Dame Nature
Bas-relief du Grand Porche de Notre-Dame de Paris
(Dessin de Julien Champagne)

L’éternelle Alchimie est immuable sur son trône, et reçoit, contre sa
poitrine, l’échelle du Mutus Liber, au long de laquelle montent
et descendent les messagers, dans leur désir de s’abreuver aux ondes
supérieures et célestes.
(Canseliet)
L’un des livres est fermé, qui symbolise le sujet grossier.
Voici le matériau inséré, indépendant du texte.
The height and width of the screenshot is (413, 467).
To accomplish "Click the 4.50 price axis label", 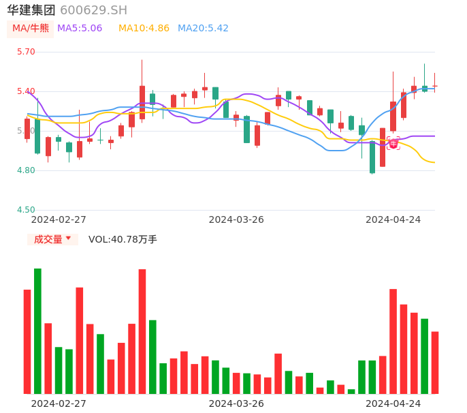I will click(x=26, y=210).
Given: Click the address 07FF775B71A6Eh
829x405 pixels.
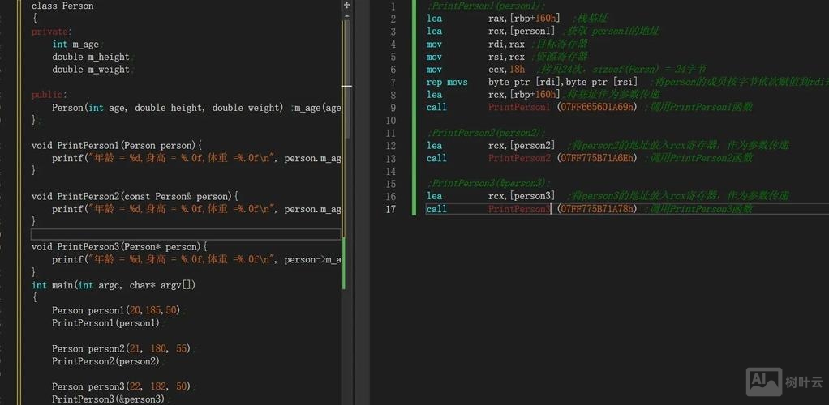Looking at the screenshot, I should tap(597, 158).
L’autre est ouvert, qui figure la même matière passive, après qu’elle a
subi la pénétration de l’esprit.
(Canseliet)
Aussi, voyons-nous la première matière de l’Œuvre exprimée
symboliquement par un livre tantôt ouvert, tantôt fermé, selon qu’elle a
été travaillée ou seulement extraite de la mine. Parfois, ce livre est
figuré fermé, — ce qui indique la substance minérale brute — il n’est
pas rare de le voir scellé par sept bandes ; ce sont les marques des
sept opérations successives qui permettent de l’ouvrir, chacune d’elles
brisant un des sceaux de fermeture.
Tel est le Grand Livre de la Nature, qui renferme en ses pages la
révélation des sciences profanes et celle des mystères sacrés. Il est de
style simple, de lecture aisée, à condition, toutefois, qu’on sache où
le trouver, — ce qui est fort difficile — et qu’on puisse surtout
l’ouvrir, — ce qui est plus laborieux encore.
(Fulcanelli)
Cette grande Dame n’est autre que la Nature elle-même.